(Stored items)
▶
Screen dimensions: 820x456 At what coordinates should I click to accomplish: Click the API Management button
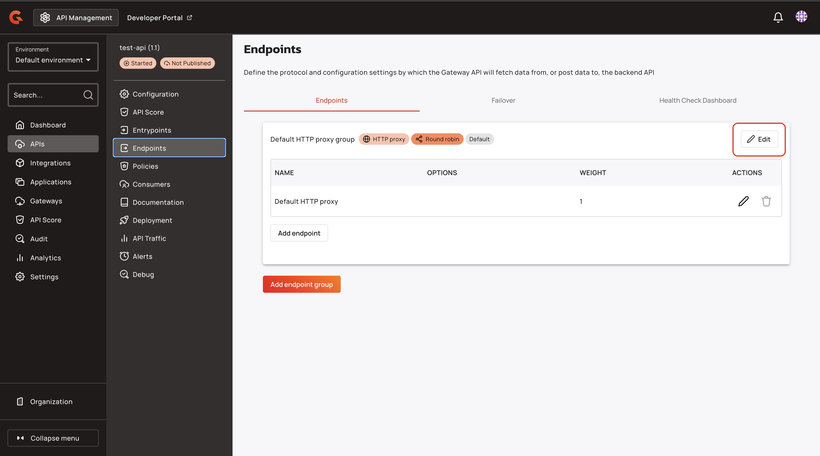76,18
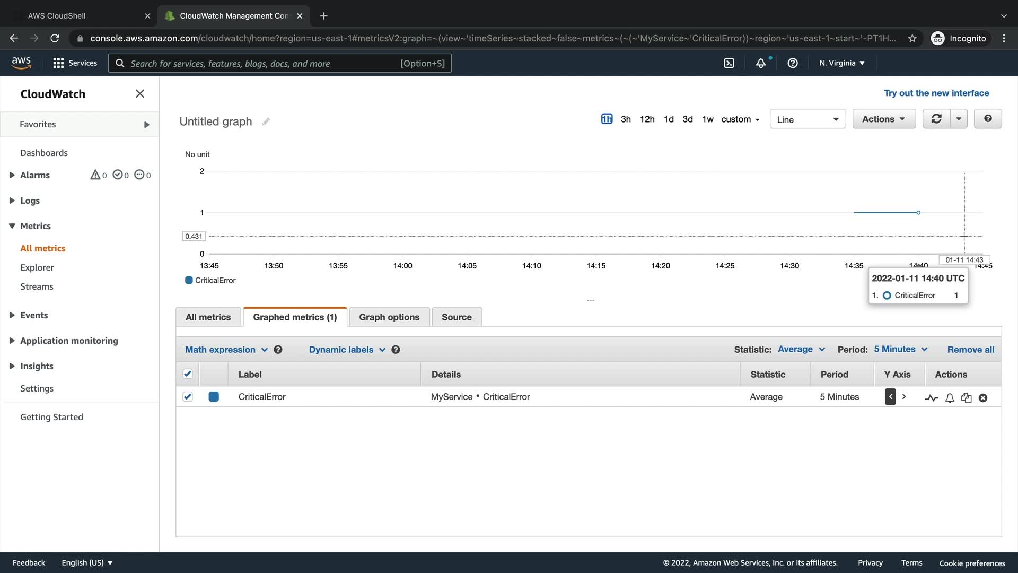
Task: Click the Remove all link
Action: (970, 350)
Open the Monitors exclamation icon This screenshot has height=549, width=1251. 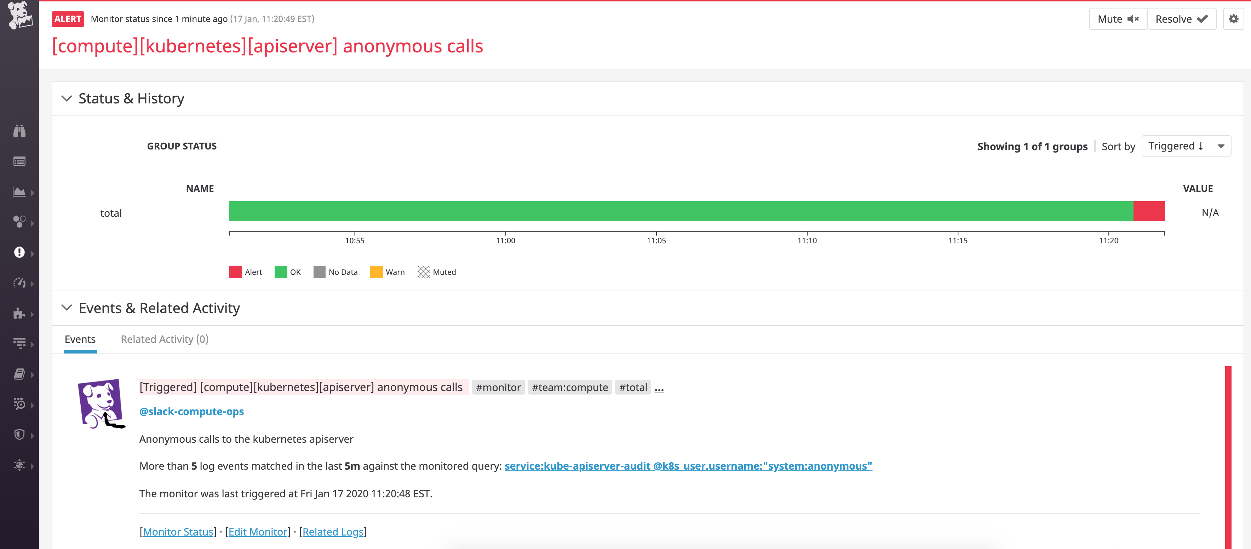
◀
Every line above should be repeated exactly; pictures stay out of the copy.

- Output of the exercise -
Screen dimensions: 820x456 At what coordinates should I click to accomplish: Click the API Management button
76,18
Task: Click the Remove all link
Action: (970, 350)
Open the Monitors exclamation icon This screenshot has height=549, width=1251. 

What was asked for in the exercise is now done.